In fact, I’ve come to accept that those passages where I was bawling my eyes out were moments where I was vicariously crying as Harry. And that’s what you want as a writer. You want your readers to be in the character, in the story, because only then can they reach that deep, emotional plane where the story leaves an indelible mark on them.
So when your character is sad, anxious, fearful, embarrassed, or angry, instead of focusing on how the character feels and reacts emotionally to it, focus on how to elicit those emotions in your readers, so that they become part of the story. This is often done by focusing on the event that caused those emotions and rendering it in a way that amplifies those emotions. For example, how much emotion do these sentences conjure?
Harry watched Sirius fall through the archway to his death. Harry couldn’t believe it. He was upset and started crying.
How much more emotion does this passage conjure?

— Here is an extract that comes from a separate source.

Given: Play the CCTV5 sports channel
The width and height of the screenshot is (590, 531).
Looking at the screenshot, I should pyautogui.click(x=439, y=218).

It seemed to take Sirius an age to fall. His body curved in a graceful arc as he sank backward through the ragged veil hanging from the arch. . . .
And Harry saw the look of mingled fear and surprise on his godfather’s, wasted, once-handsome face as he fell through the ancient doorway and disappeared behind the veil, which fluttered for a moment. . .
But Sirius did not reappear.
“SIRIUS!” Harry yelled, “SIRIUS!”
[Harry] sprinted to the dias, Lupin grabbed Harry around the chest, holding him back.
“There’s nothing you can do Harry–“
“Get him, save him, he’s only just gone though!” . . .
Harry struggled hard and viciously, but Lupin wouldn’t let go.
The second example is more likely to give the reader that vicarious feeling, the sense that they are experiencing the story firsthand. If you look at the first example again, you’ll see that almost all the info is shown in the second example.
So, make sure your characters aren’t doing all of the emotional work. Let your readers worry about outcomes, make them want to throw the book across the room in anger, make their stomachs drop with anxiety. Make the reader the vessel, most of the time.